■ Record extracts
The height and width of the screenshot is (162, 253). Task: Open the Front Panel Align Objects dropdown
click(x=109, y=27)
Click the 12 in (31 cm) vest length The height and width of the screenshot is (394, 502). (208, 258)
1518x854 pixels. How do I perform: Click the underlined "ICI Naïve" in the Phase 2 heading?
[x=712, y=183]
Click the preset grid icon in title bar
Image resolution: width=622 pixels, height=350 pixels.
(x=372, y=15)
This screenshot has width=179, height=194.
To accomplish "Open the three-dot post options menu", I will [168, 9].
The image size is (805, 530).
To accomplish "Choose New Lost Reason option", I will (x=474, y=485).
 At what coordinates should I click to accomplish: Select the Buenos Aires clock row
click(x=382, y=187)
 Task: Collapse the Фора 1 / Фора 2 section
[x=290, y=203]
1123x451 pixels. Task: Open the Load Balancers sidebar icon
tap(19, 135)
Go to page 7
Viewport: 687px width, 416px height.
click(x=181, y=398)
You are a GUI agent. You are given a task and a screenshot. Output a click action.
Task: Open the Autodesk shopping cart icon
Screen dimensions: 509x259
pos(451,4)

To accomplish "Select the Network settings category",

■ The problem
Write out every record, exactly as written.

■ Task output
The height and width of the screenshot is (162, 253). Task: Open the Front Panel Align Objects dropdown
click(x=109, y=27)
Click the 12 in (31 cm) vest length The height and width of the screenshot is (394, 502). (208, 258)
1518x854 pixels. How do I perform: Click the underlined "ICI Naïve" in the Phase 2 heading?
[x=712, y=183]
Click the preset grid icon in title bar
Image resolution: width=622 pixels, height=350 pixels.
(x=372, y=15)
This screenshot has width=179, height=194.
To accomplish "Open the three-dot post options menu", I will [168, 9].
The image size is (805, 530).
To accomplish "Choose New Lost Reason option", I will (x=474, y=485).
 At what coordinates should I click to accomplish: Select the Buenos Aires clock row
click(x=382, y=187)
 Task: Collapse the Фора 1 / Фора 2 section
[x=290, y=203]
1123x451 pixels. Task: Open the Load Balancers sidebar icon
tap(19, 135)
Go to page 7
Viewport: 687px width, 416px height.
click(x=181, y=398)
You are a GUI agent. You are given a task and a screenshot. Output a click action.
Task: Open the Autodesk shopping cart icon
Screen dimensions: 509x259
pos(451,4)

To accomplish "Select the Network settings category",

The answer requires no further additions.